When you want something done right, you call in the experts. When it comes to cleaning up the dirtiest, greasiest messes, those are microbes. For the last 3.5 billion years, single-cell organisms have been metabolizing everything from the sulfuric compounds in volcanic vents to the worst toxins humans have thrown at them.
Now they’re making their way into cleaning products. Bacteria, it turns out, love to eat everything we hate in our buildings: fat, oils, grease, sludge, and other messes that cling to the floors, pipes, grouting, and other surfaces. The standard approach has been to use caustic chemicals such as soda lye (e.g. Draino) and toxic solvents to clean up these messes. At best, this is a temporary reprieve. Exposure to such chemicals may also lead to “toxicity [of] the nervous system, reproductive damage, liver and kidney damage, respiratory impairment, cancer, and dermatitis,” according to the U.S. Occupational Safety and Health Administration.
Technically known as bioremediation, the concept of cleaning up messes with microbes (and biological enzymes) has been around since the 1940s. Typically it has been used on massively contaminated areas like abandoned mines or Superfund sites.
But bioremediation now comes in a bottle. Harmless, naturally occurring microbes in the environment such as bacillus and pseudomonas–which munch on fats, oils, sludge, and other compounds–are collected, cultured, and packaged for specific clean-up jobs, says John Beattie, director of business development at Blue Eagle Products which manufactures the cleaning solutions. His job has gotten easier in the last 15 years as the technology to isolate, grow, and store the right microbes for the job has improved dramatically.

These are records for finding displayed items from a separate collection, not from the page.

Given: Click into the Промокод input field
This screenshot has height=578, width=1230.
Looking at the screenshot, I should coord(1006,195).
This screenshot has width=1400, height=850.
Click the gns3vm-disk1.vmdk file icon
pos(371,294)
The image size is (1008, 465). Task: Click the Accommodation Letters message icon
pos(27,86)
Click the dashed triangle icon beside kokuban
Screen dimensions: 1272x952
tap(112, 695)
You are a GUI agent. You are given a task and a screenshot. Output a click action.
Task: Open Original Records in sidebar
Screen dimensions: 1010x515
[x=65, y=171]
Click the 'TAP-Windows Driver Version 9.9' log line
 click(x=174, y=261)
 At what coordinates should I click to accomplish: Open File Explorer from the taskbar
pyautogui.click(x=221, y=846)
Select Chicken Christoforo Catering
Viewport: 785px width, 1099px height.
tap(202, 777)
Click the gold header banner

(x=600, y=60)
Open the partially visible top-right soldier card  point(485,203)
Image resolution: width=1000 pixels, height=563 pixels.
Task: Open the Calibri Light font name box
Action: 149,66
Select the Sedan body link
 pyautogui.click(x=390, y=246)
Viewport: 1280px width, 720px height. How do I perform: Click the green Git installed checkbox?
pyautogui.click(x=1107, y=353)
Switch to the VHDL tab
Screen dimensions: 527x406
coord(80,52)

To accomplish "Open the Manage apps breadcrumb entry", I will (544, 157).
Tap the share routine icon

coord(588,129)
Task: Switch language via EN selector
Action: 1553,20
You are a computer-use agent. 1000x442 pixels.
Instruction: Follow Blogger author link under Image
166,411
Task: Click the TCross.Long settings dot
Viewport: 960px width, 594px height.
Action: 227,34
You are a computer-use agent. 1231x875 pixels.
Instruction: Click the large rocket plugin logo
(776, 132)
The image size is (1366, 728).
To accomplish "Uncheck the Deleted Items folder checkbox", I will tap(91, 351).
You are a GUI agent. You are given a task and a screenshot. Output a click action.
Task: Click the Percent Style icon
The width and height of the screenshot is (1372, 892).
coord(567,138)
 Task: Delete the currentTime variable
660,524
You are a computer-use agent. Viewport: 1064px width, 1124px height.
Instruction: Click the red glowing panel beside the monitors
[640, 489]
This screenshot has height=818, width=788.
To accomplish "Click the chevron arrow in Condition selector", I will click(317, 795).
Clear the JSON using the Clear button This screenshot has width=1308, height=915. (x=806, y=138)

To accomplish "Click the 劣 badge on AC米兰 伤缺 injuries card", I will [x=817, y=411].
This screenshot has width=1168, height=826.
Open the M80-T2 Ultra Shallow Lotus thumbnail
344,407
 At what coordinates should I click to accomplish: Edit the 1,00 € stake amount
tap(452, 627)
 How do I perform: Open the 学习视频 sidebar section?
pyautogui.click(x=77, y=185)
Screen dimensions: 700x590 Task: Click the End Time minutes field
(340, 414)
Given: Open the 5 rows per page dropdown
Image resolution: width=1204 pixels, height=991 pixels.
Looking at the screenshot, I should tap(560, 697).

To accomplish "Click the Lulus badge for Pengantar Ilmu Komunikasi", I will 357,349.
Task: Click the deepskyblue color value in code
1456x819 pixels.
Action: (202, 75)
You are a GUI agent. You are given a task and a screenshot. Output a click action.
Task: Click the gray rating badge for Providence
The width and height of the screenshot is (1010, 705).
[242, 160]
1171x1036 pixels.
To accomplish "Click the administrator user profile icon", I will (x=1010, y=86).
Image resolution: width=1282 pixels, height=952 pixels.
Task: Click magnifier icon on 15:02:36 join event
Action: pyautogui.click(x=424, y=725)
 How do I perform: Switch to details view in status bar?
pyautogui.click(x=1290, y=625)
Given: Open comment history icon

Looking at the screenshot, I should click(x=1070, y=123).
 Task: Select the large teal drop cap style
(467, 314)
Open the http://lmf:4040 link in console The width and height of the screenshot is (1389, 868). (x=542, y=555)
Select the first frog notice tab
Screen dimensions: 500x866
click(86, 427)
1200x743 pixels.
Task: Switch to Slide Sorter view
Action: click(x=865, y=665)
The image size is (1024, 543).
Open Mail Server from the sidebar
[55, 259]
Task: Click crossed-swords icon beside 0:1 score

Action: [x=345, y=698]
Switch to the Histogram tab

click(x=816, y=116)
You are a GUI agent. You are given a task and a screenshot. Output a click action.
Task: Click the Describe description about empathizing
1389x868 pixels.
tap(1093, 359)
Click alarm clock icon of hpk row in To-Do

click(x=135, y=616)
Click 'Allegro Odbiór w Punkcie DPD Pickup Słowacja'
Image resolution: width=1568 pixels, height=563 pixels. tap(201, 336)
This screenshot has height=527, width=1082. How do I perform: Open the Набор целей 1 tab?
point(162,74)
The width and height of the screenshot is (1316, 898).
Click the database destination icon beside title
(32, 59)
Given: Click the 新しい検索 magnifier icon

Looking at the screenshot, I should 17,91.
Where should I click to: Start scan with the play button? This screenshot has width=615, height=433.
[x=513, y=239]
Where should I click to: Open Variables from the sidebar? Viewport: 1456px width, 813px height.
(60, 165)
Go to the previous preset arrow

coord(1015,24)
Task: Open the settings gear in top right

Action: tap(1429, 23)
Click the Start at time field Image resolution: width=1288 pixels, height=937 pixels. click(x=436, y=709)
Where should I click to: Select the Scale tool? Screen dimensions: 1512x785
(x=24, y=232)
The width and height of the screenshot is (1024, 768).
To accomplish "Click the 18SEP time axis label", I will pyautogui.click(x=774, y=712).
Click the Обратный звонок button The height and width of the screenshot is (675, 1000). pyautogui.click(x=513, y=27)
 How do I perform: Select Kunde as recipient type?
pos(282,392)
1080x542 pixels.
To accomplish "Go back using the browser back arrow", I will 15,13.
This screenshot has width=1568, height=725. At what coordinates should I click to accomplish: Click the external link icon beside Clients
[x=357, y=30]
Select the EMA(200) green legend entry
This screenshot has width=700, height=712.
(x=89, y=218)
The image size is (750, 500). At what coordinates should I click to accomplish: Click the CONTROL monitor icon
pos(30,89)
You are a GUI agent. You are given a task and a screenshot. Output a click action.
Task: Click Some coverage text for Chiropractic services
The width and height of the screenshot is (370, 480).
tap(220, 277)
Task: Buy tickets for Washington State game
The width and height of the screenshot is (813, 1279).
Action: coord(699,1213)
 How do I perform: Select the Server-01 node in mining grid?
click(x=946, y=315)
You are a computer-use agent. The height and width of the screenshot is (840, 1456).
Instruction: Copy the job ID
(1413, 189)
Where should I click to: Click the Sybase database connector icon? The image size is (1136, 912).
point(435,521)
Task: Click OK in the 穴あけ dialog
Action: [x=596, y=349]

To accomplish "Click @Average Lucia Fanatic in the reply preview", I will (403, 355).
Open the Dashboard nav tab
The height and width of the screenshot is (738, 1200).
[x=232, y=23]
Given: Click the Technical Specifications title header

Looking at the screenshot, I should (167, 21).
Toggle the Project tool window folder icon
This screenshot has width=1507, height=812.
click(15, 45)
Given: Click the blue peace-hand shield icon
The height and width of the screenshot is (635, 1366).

Living cleaning solutions are now cost-competitive and superior to their toxic chemical counterparts, says Beattie. Their only byproduct is carbon dioxide and water, while the cleaning solution keeps working as long as food, moisture, and oxygen are available for the bugs.
Beattie says Blue Eagle’s products have fixed chronic problems with the kitchen drain lines in the 100-year-old Coronado Hotel in San Diego, and eliminated smells from multi-thousand-gallon grease interceptor tanks at the University of San Diego. Biomremediation’s greatest success of late, however, is attributable to nature: The oil spilled during BP’s Deepwater Horizon disaster was eaten by hydrocarbon loving bacteria in the wild.
Still, the concept hasn’t made much of a dent in the chemical cleaning solution market. Why? The poor early performance of early microbial (and enzymatic) cleaning products and “the mind set of people in the marketplace,” says Beattie.
“I have been manufacturing and marketing bioactive products for several years now and have presented the products to many people whose position was, ‘If it ain’t going to kill you if you misuse it, it ain’t going to work here,'” he says. “Bioactive products fall into the green category which is a good thing for the environment, but has negative connotations to an old school chemical buyer because early green efforts resulted in products that did not perform as well as their toxic and caustic counterparts. … The acceptance of bioactive products is just happening now.”